AstraZeneca's other precision oncology drugs turned in strong sales in Q2. Its tyrosine kinase inhibitor Tagrisso (osimertinib) recorded sales of $1.49 billion in Q2 2023, an increase of 7 percent (10 percent at CER) compared to Q2 2022. The firm markets Tagrisso as an adjuvant and first-line therapy for EGFR-mutated non-small cell lung cancer.
Frederickson said the growth in sales reflected "strong underlying demand" for Tagrisso based on results from the Phase III ADAURA and FLAURA clinical trials. FLAURA showed that treatment with Tagrisso was superior to AstraZeneca and Teva's Iressa (gefitinib) or Astellas and Roche's Tarceva (erlotinib) as a first-line therapy in EGFR-positive advanced NSCLC. In results presented at the American Society of Clinical Oncologists annual meeting in June, ADAURA demonstrated an overall survival advantage five years after treatment for patients with stage IB to IIIA EGFR-mutated NSCLC. Following that presentation, Frederickson said, "We expect expanded use of Tagrisso in the adjuvant setting as well as potential for new reimbursements in certain geographies."
Q2 2023 sales of the PARP inhibitor Lynparza (olaparib) increased 7 percent (9 percent at CER) to $717 million and sales of PD-L1 inhibitor Imfinzi increased by 55 percent (58 percent at CER) to $1.08 billion compared to the year-ago quarter.
AstraZeneca also announced an agreement this morning with Alexion to acquire a portfolio of gene therapy programs from Pfizer.

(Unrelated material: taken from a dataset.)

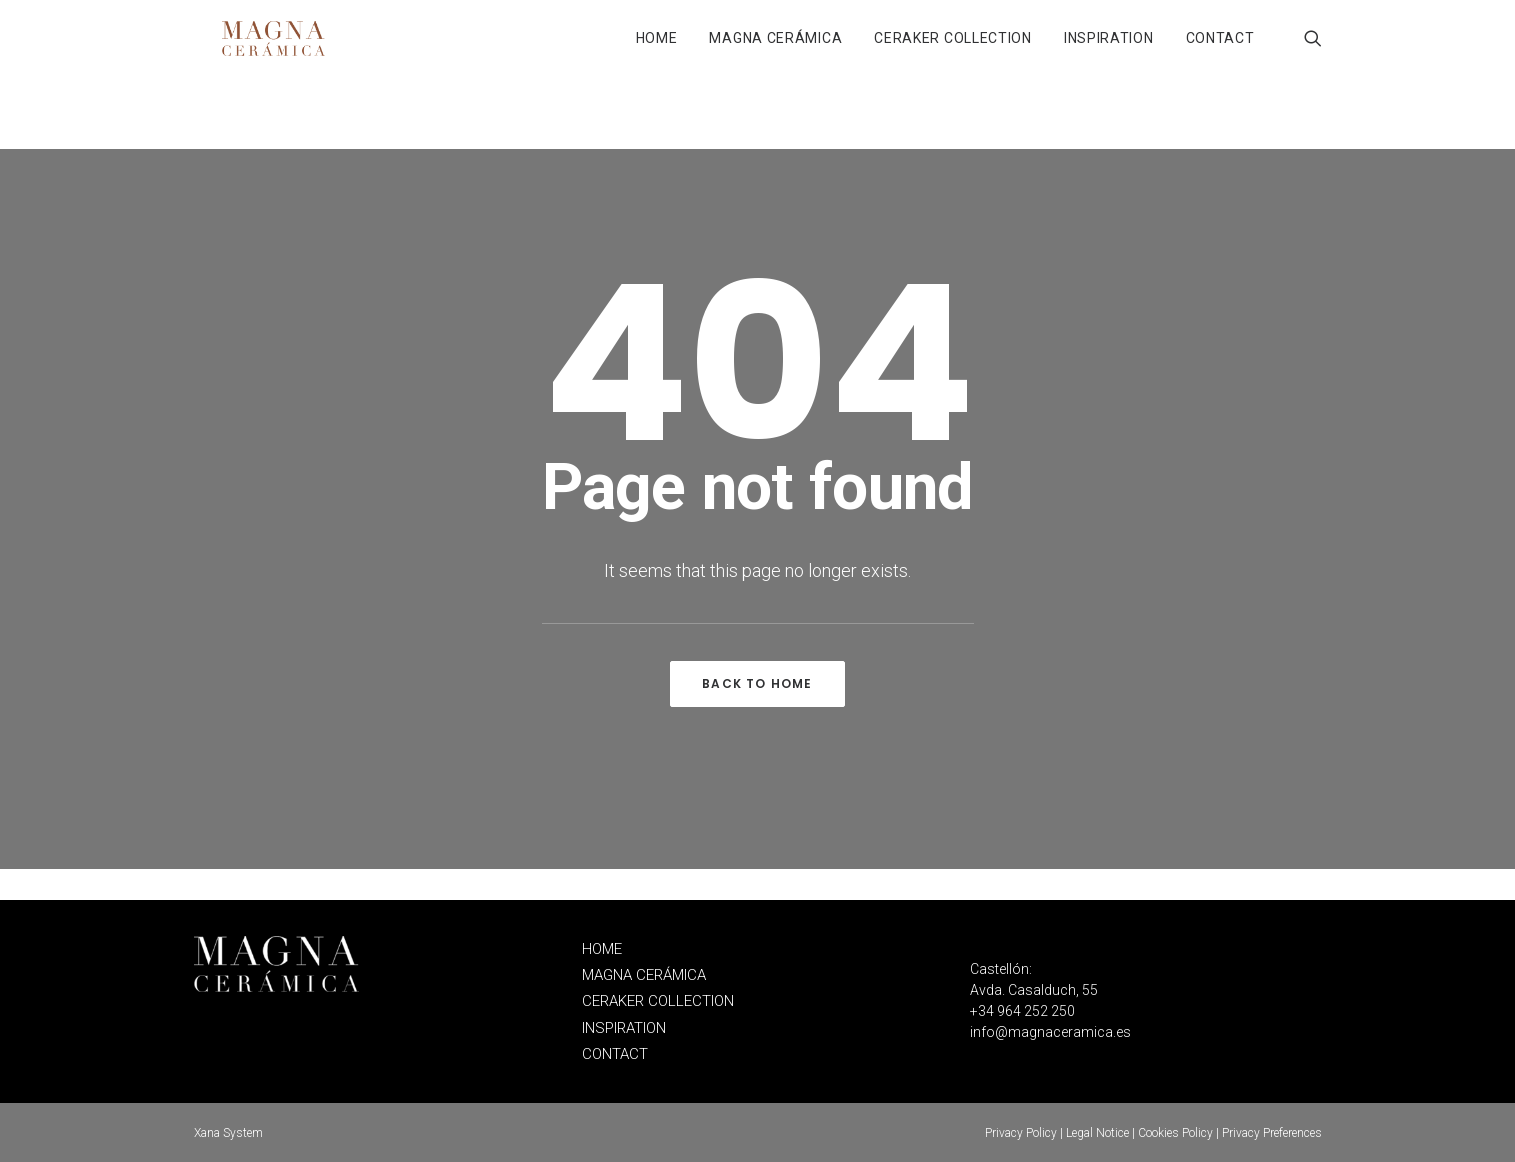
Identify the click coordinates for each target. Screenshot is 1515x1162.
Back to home (757, 714)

The deal will add a number of novel adeno-associated virus capsids to Alexion and AstraZeneca's genomic medicine capabilities. "We aim to address a number of genetic diseases across liver, kidney, heart, muscle, and [central nervous system]," Alexion CEO Marc Dunoyer said in the call. "We look forward to welcoming Pfizer employees, increasing our gene therapy team to over 80 specialists."
AstraZeneca posted net income of $1.82 billion, or $1.17 per share, for the quarter compared to a net profit of $360 million, or $.23 per share, in Q2 2022. The consensus Wall Street EPS estimate was $0.95.

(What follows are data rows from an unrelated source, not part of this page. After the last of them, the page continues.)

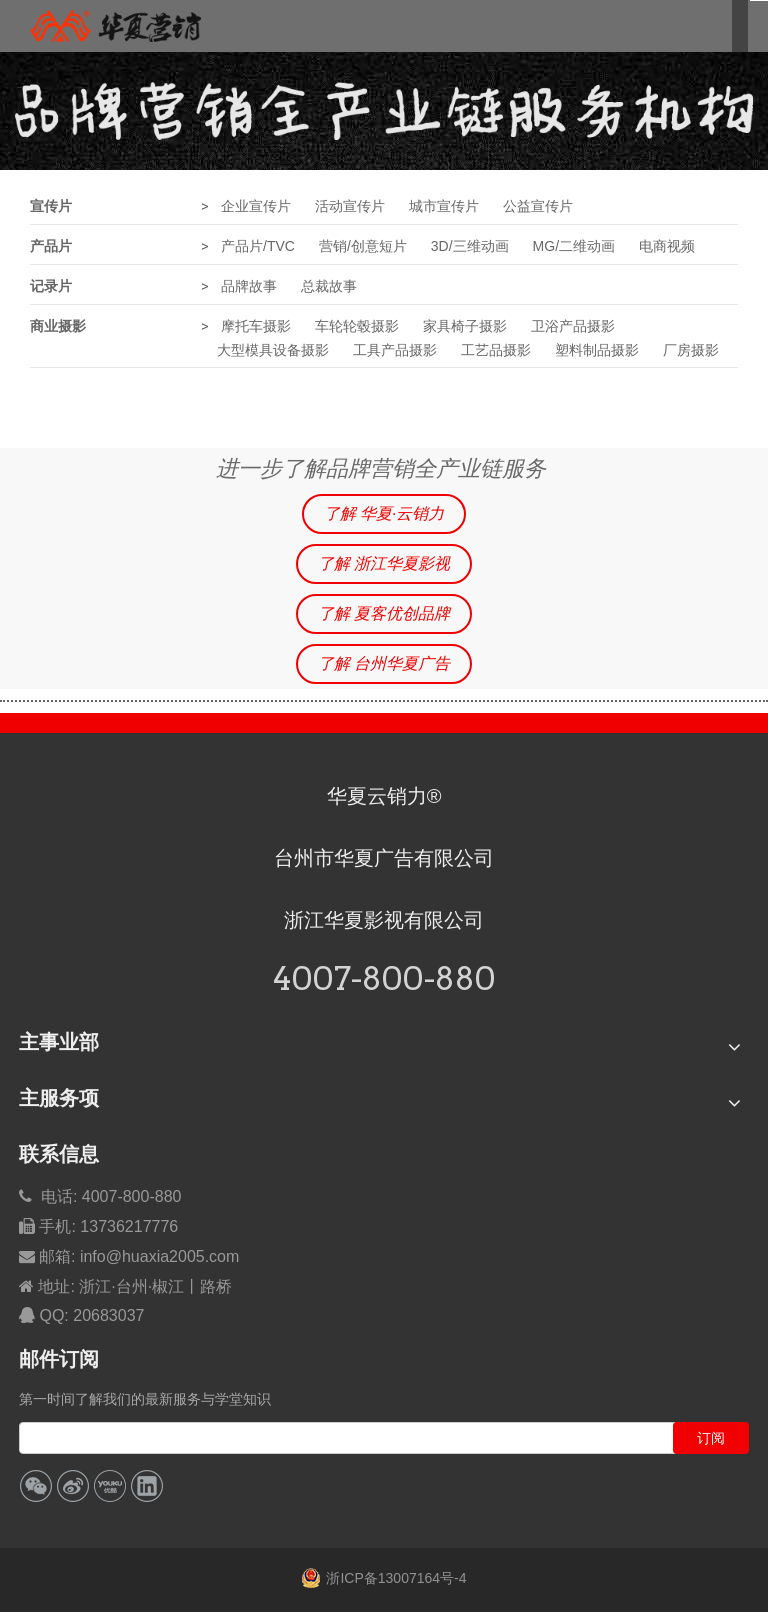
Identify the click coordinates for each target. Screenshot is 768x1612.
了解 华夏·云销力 (384, 513)
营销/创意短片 (363, 246)
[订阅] (711, 1438)
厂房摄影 (691, 350)
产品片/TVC (258, 246)
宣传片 (51, 206)
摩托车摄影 (256, 326)
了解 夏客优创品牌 (384, 613)
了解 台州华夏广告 (384, 663)
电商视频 (667, 246)
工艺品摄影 (496, 350)
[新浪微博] (73, 1486)
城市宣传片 (444, 206)
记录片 (51, 286)
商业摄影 (58, 326)
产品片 (51, 246)
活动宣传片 (350, 206)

Part of the large jump in net profit was due to items included under "other operating income" on the firm's earnings statement. These items include a $712 million gain that resulted from an update to its contractual relationships for Beyfortus (nirsevimab), which received US Food and Drug Administration clearance less than two weeks ago for preventing respiratory syncytial virus in infants and children; a $241 million gain on the disposal of US rights to asthma therapy Pulmicort Flexhaler; and other proceeds based on the sale of tangible assets, as well as royalties on certain therapies.
The firm finished the quarter with $5.81 billion in cash and investments.